Nearly every significant artistic movement prior to this one had fought against a common entity of oppressive exclusivity. The European Renaissance, blueprint en masse for grassroots cultural demonstrations since, successfully waged war against an omnipresence of Catholic Christianity in the ruins of Middle-Ages Rome. The Symbolists Movement of the 20th Century, too, manually repealed a growing dictum in contemporary art that anointed meaning solely decipherable within demonstrated skill. At surface-level, the circumstances surrounding the Neo-Expressionist movement seem to follow suit: there are lesser-represented creatives brought up to elite levels once-unattainable; the typical gallery opening consists of lifestyles both rich and poor meshing within one-another in appreciation for a common spectacle; criminal vandalism becomes prized memorabilia for immediate auctioning and collection. But what the Neo-Expressionist movement lacked in common with the others was, when all was said and done, the side that came out on top. One party wound up dead of a heroin overdose. The other party wound up with a vast collection ready to be converted into cash at any given moment – just last week, news of a manually deconstructed Basquiat sketch being put on the market as an NFT made international headlines.
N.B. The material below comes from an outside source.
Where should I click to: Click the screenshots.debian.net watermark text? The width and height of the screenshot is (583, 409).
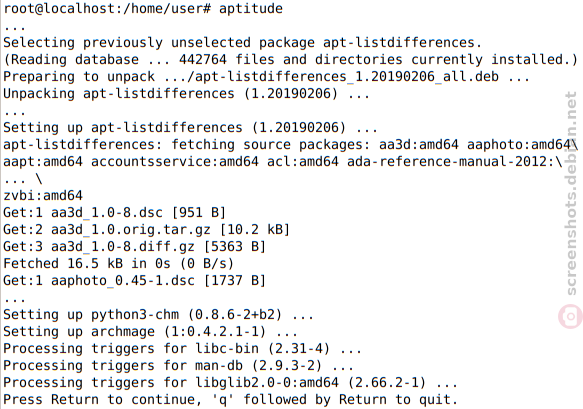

Although the sale eventually wound up being cancelled, one is forced to wonder: how much of the legacy belongs to the artist, and how much of it belongs to anyone who can afford it?
Art is not as essential a component of the New York City cultural zeitgeist as it was four decades ago, but just as it did then, without a doubt, the art and the money alike are only getting newer. Visual art has transcended the canvas and made its way onto the screen. Big money has graduated from the bank and matriculated itself into the Stock Market. Just like criminal street art found its way out of the ghettos of inner-city New York, and onto the walls of the socioeconomic elite, hip-hop fashion is gradually finding its way out of the thrift store, and into the collections of Europe’s most prolific designers. The dynamic doesn’t change at all – only the medium.
And there is nothing we can do about it. For every talent that emanates from the void, there will always be a force from above relentlessly trying to drag it out. For every community of which art – whether written, visual, sonic, et. al – is a hollowed reflection, there will always be a people for whom it is a coveted relic. There is no such thing as untampered originality, and if there is, given a measure of exposure, it will quickly be rendered a reflection of what used to be.
Basquiat’s prime impulse for making art was not money, nor fame, but boredom. “There’s really nothing else to do in life, except flirt with girls,” he tells McGuigan as the cover story comes to a close. “If I’m away from painting for a week, I get bored.”
The mentality was one that forced Basquiat to work relatively feverishly. Over his short-lived career, he produced over 600 paintings and 1,500 drawings, all of which were meant to serve his own creative purposes.
McGuigan’s cover story – published four years before his death – came to a close with an eerie nod to their collective fate.
“The artist, who does not profit from resales, may be off at work in a new direction,” she started. “But even the paintings he said goodbye to long ago keep going round and round in today’s heady art world.”